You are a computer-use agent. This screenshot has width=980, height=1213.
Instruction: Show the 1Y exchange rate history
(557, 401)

* * *

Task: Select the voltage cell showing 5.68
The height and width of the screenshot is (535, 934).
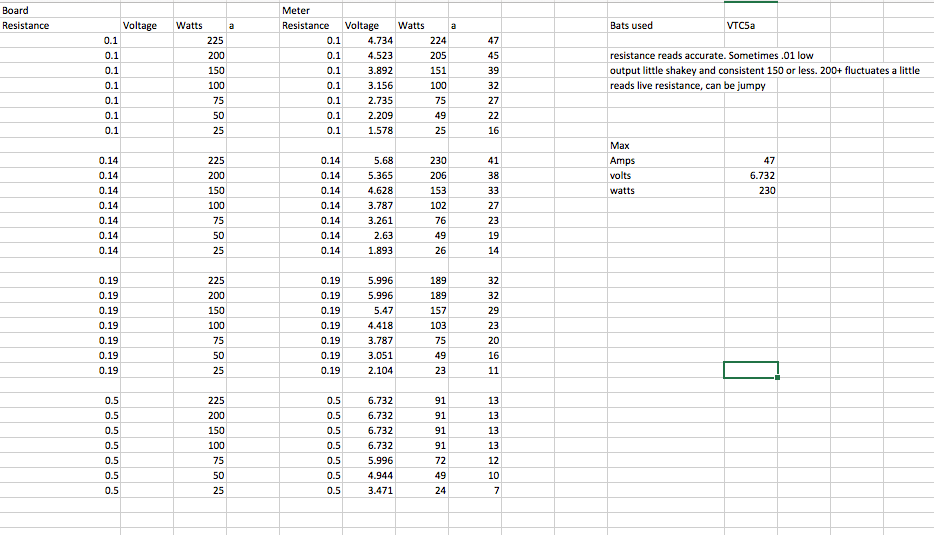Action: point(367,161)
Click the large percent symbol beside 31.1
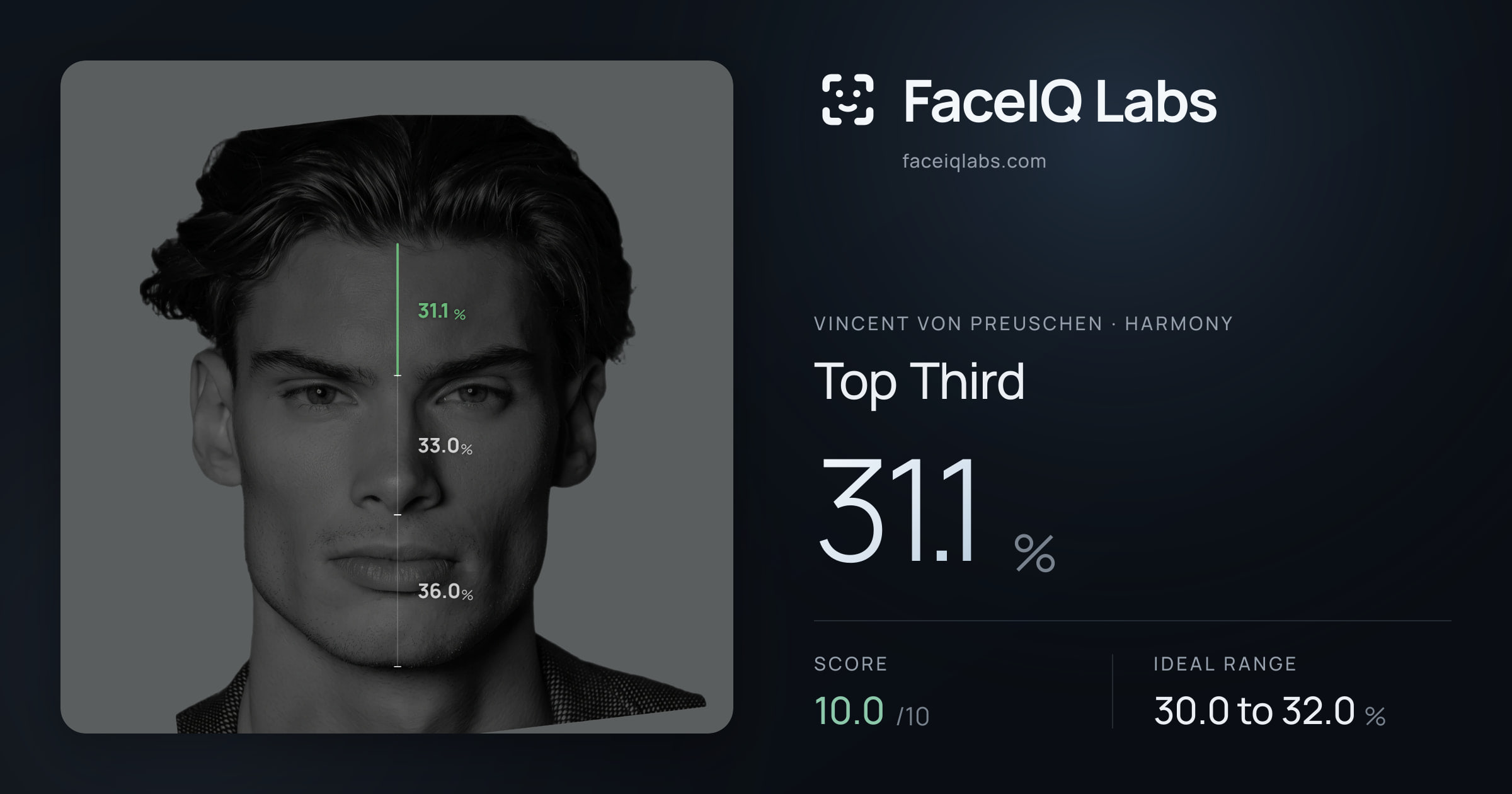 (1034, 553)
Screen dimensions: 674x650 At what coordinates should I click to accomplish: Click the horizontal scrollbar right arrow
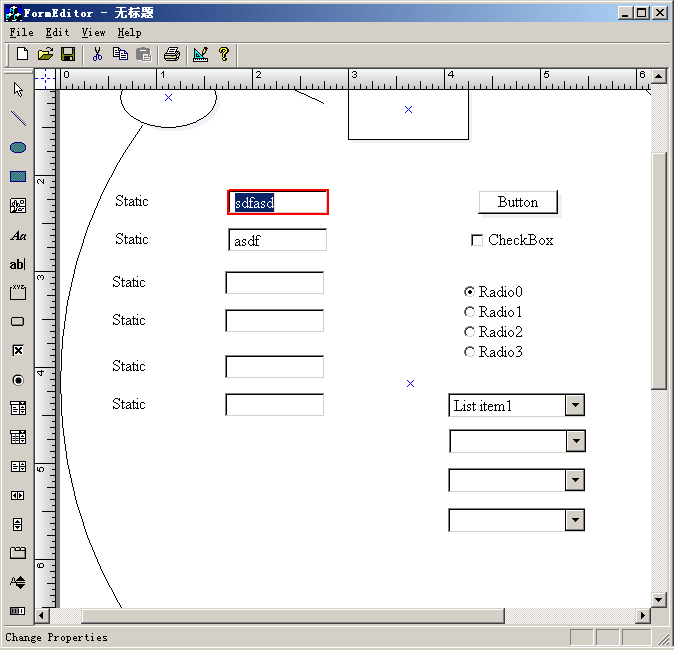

* * *

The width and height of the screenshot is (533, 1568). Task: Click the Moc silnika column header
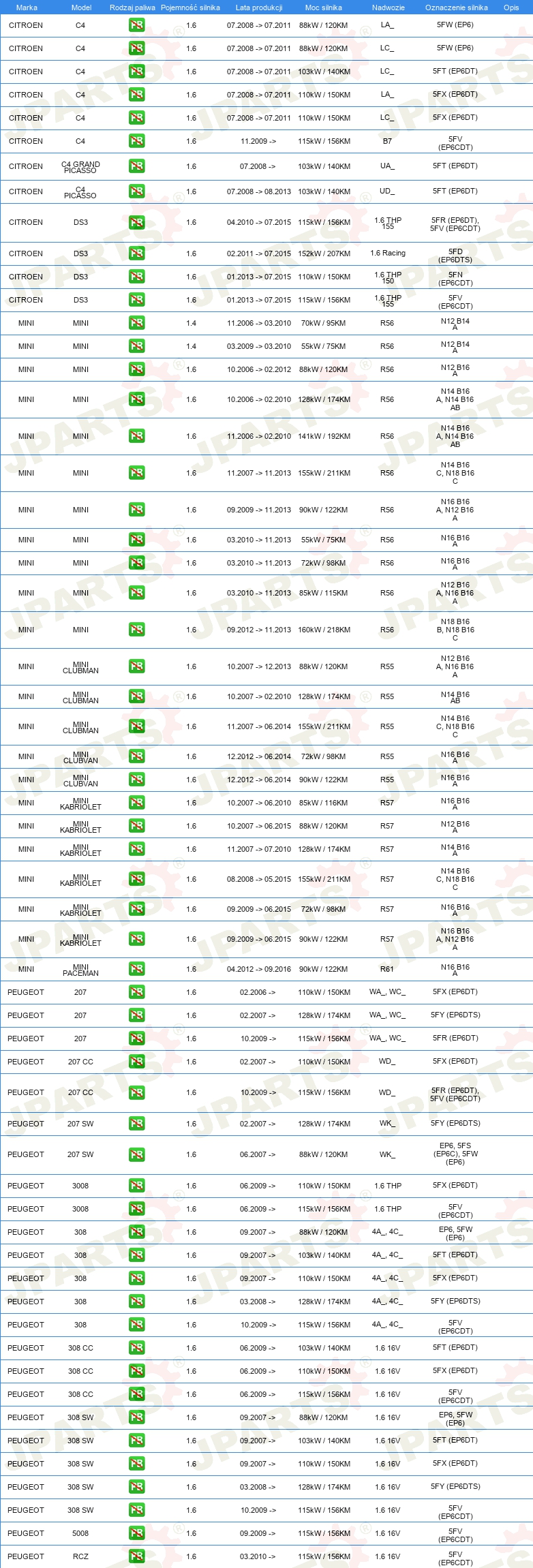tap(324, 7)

● **WORK REQUIRED**:
Leaving pictures out, output the lines of the data above from the one with "The height and" through the one with "Screen dimensions: 674x650", word for word.

● **RESPONSE TO THE EXERCISE**:
The height and width of the screenshot is (535, 934).
Action: point(367,161)
Click the large percent symbol beside 31.1
 (1034, 553)
Screen dimensions: 674x650 At what coordinates should I click to accomplish: Click the horizontal scrollbar right arrow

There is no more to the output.